The closer you are to the Moon, the harder it tugs. Near things feel a strong pull; far things feel a gentler one. The arrows shrink as you move away.

Earth keeps spinning

Our planet turns all the way around once a day. So any one beach is carried past every side of Earth — facing the Moon, then away from it, every day.

2Two ways the Moon might pull the sea

The "even tug" idea vs the "stretch" idea

Here are the two stories people tell. Same Moon, same Earth — but they give very different oceans. Take a quick look at both:

The "even tug" idea

One bulge

If the Moon tugged every drop the same, water would just pile up on the side facing the Moon.

The "stretch" idea

Two bulges

If the near water is pulled harder than the far water, Earth gets stretched — a bulge on both sides.

3Your turn — bend the ocean

Drag the pull from even to uneven

Here's Earth wearing a thin coat of ocean, with the Moon off to the right. Drag the slider to make the Moon pull the near water harder than the far water, and watch the water change shape.

EVEN TUGVERY UNEVEN

4Now spin a beach around and count

How many high tides in one spin? 🌊

Let's mark one beach and carry it all the way around Earth for a full day. Each time the beach swings into a bulge, the tide goes high. But how many highs will it hit?

Guess before you spin

Does the Moon's uneven pull make the ocean bulge in one place or two? Pick first — then you'll spin a beach around and count the high tides yourself.

5Wait — why is there a bulge on the FAR side?

The far bulge is the tricky half

Near side: pulled toward the Moon

This bulge is easy: the water nearest the Moon feels the strongest pull, so it lifts up toward the Moon.

Easy to picture: the Moon is right there, tugging the water up.
Far side: left behind

The far water is pulled the least, so it gets "left behind" as the rest of Earth is tugged moonward — and that lag makes a second bulge.

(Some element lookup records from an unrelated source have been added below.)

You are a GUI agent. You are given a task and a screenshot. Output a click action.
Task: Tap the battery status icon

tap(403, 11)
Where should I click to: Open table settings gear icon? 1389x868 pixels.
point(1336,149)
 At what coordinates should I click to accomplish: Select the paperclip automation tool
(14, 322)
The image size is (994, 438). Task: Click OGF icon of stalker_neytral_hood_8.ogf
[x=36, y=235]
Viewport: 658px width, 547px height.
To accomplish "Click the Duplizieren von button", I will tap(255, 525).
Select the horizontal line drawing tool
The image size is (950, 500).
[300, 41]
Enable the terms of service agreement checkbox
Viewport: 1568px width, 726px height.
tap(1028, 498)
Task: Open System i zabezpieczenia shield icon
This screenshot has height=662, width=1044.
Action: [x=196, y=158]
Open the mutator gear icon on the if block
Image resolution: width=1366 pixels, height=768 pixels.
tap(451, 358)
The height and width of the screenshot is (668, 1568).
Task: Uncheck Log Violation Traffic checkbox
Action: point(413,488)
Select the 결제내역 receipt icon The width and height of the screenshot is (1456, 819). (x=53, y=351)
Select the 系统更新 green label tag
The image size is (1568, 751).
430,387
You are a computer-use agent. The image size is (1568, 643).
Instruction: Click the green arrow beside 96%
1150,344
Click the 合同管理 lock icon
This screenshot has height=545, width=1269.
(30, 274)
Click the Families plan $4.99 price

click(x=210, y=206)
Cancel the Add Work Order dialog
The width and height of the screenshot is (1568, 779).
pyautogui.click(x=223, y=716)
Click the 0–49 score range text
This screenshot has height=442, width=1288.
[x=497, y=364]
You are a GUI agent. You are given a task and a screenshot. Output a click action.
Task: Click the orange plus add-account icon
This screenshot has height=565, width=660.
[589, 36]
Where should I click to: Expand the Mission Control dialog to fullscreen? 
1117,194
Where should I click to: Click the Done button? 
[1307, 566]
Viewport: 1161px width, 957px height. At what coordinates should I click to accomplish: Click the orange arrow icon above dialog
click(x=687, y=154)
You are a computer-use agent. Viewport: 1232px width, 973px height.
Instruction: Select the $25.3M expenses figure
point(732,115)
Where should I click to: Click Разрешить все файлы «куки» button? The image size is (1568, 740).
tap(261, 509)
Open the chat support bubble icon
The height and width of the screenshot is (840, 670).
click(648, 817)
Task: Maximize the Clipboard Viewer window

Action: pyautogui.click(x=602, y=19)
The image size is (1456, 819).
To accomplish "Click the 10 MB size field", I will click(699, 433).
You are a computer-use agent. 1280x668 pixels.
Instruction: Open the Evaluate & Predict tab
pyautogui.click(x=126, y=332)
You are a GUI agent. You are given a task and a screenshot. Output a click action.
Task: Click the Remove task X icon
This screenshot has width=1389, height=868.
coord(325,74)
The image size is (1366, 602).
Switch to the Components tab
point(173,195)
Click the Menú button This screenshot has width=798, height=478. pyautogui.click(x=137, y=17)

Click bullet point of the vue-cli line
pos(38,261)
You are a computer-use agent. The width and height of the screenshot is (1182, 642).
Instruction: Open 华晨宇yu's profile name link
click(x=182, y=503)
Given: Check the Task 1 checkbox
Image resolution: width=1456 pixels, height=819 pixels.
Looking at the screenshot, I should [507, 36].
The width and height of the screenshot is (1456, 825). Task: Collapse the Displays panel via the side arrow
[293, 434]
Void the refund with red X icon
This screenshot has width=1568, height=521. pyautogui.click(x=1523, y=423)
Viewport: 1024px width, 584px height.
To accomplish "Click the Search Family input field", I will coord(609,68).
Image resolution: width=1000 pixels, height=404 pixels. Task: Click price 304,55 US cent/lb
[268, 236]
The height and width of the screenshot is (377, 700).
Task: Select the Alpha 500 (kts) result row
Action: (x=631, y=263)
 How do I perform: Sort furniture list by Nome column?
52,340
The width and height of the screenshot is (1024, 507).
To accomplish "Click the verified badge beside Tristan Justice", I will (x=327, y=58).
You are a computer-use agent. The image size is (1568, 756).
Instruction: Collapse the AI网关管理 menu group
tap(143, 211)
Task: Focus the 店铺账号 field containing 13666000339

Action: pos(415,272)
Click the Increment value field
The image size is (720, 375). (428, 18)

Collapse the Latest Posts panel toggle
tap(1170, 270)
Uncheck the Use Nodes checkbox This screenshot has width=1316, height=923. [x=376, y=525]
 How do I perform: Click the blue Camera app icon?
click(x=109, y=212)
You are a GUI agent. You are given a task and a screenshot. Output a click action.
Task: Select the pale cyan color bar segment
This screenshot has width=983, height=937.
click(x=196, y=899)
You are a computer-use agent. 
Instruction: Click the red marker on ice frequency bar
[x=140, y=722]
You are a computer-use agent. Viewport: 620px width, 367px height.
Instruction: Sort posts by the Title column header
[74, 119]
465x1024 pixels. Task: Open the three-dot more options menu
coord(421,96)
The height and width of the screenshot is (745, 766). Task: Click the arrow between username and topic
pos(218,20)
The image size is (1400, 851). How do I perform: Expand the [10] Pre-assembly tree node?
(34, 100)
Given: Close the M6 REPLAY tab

The mind-bender: the far bulge isn't pushed away — it's the part that's pulled the weakest.

The Moon doesn't lift the sea into one heap. Because it pulls the near water harder than the far water, it stretches Earth into two bulges — and our daily spin carries every beach through both. That's two high tides a day.

Psst, grown-ups: tides come from the difference in the Moon's gravity across Earth (the tidal force), which falls off as 1/r³ — not from the Moon's pull itself. In Earth's free-falling reference frame, the near side is pulled toward the Moon and the far side is "left behind," producing two bulges; Earth rotating beneath them gives roughly two highs and two lows per lunar day (~24h 50m). The Sun adds a smaller tide that produces spring and neap tides, and real ocean-basin shapes and resonances set the actual local timing and range.